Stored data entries

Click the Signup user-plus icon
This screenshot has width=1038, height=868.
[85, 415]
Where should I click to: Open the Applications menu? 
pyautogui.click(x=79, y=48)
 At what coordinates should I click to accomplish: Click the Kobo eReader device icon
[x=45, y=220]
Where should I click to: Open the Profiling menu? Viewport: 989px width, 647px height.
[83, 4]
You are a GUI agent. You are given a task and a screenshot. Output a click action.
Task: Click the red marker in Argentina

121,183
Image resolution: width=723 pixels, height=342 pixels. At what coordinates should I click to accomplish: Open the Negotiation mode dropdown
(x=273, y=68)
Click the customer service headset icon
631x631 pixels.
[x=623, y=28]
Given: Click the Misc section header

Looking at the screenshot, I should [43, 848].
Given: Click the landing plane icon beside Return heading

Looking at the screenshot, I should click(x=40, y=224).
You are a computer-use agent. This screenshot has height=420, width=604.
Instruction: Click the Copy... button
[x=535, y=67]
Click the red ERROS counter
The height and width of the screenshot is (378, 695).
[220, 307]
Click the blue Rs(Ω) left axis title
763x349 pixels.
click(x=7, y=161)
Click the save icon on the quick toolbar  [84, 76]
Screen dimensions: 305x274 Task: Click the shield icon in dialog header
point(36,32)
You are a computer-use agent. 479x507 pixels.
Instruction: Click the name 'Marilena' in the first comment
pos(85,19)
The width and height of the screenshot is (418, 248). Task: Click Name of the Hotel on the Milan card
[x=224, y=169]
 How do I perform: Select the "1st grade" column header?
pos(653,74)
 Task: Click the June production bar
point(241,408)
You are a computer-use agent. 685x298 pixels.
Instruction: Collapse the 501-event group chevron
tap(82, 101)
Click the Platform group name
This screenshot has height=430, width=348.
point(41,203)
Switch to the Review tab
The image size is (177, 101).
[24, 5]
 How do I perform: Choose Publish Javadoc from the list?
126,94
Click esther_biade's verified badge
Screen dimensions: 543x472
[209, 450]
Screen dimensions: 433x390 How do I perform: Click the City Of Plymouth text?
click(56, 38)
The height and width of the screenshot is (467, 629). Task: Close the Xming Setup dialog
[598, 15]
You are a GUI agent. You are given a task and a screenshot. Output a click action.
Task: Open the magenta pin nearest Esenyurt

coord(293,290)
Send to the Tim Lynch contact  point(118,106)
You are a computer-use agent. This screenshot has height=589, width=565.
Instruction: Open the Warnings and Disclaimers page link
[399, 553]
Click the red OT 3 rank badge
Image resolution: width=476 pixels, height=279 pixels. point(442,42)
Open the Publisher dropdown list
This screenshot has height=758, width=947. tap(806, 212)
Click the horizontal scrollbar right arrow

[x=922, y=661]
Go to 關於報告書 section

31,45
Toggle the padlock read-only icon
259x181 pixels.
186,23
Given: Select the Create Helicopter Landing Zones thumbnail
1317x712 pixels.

Task to complete:
Please print the records above exactly, leaving nothing out.

Answer for this exercise:
Click the Signup user-plus icon
This screenshot has width=1038, height=868.
[85, 415]
Where should I click to: Open the Applications menu? 
pyautogui.click(x=79, y=48)
 At what coordinates should I click to accomplish: Click the Kobo eReader device icon
[x=45, y=220]
Where should I click to: Open the Profiling menu? Viewport: 989px width, 647px height.
[83, 4]
You are a GUI agent. You are given a task and a screenshot. Output a click action.
Task: Click the red marker in Argentina

121,183
Image resolution: width=723 pixels, height=342 pixels. At what coordinates should I click to accomplish: Open the Negotiation mode dropdown
(x=273, y=68)
Click the customer service headset icon
631x631 pixels.
[x=623, y=28]
Given: Click the Misc section header

Looking at the screenshot, I should [43, 848].
Given: Click the landing plane icon beside Return heading

Looking at the screenshot, I should click(x=40, y=224).
You are a computer-use agent. This screenshot has height=420, width=604.
Instruction: Click the Copy... button
[x=535, y=67]
Click the red ERROS counter
The height and width of the screenshot is (378, 695).
[220, 307]
Click the blue Rs(Ω) left axis title
763x349 pixels.
click(x=7, y=161)
Click the save icon on the quick toolbar  [84, 76]
Screen dimensions: 305x274 Task: Click the shield icon in dialog header
point(36,32)
You are a computer-use agent. 479x507 pixels.
Instruction: Click the name 'Marilena' in the first comment
pos(85,19)
The width and height of the screenshot is (418, 248). Task: Click Name of the Hotel on the Milan card
[x=224, y=169]
 How do I perform: Select the "1st grade" column header?
pos(653,74)
 Task: Click the June production bar
point(241,408)
You are a computer-use agent. 685x298 pixels.
Instruction: Collapse the 501-event group chevron
tap(82, 101)
Click the Platform group name
This screenshot has height=430, width=348.
point(41,203)
Switch to the Review tab
The image size is (177, 101).
[24, 5]
 How do I perform: Choose Publish Javadoc from the list?
126,94
Click esther_biade's verified badge
Screen dimensions: 543x472
[209, 450]
Screen dimensions: 433x390 How do I perform: Click the City Of Plymouth text?
click(56, 38)
The height and width of the screenshot is (467, 629). Task: Close the Xming Setup dialog
[598, 15]
You are a GUI agent. You are given a task and a screenshot. Output a click action.
Task: Open the magenta pin nearest Esenyurt

coord(293,290)
Send to the Tim Lynch contact  point(118,106)
You are a computer-use agent. This screenshot has height=589, width=565.
Instruction: Open the Warnings and Disclaimers page link
[399, 553]
Click the red OT 3 rank badge
Image resolution: width=476 pixels, height=279 pixels. point(442,42)
Open the Publisher dropdown list
This screenshot has height=758, width=947. tap(806, 212)
Click the horizontal scrollbar right arrow

[x=922, y=661]
Go to 關於報告書 section

31,45
Toggle the padlock read-only icon
259x181 pixels.
186,23
Given: Select the Create Helicopter Landing Zones thumbnail
1317x712 pixels.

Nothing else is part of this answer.